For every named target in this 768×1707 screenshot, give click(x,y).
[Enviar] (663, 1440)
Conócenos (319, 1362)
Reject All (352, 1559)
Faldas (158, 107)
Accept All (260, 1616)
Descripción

# Assignment:
The records above are to be given again in full, exactly.

# Result below:
For every named target in this 768×1707 screenshot, give click(x,y).
[Enviar] (663, 1440)
Conócenos (319, 1362)
Reject All (352, 1559)
Faldas (158, 107)
Accept All (260, 1616)
Descripción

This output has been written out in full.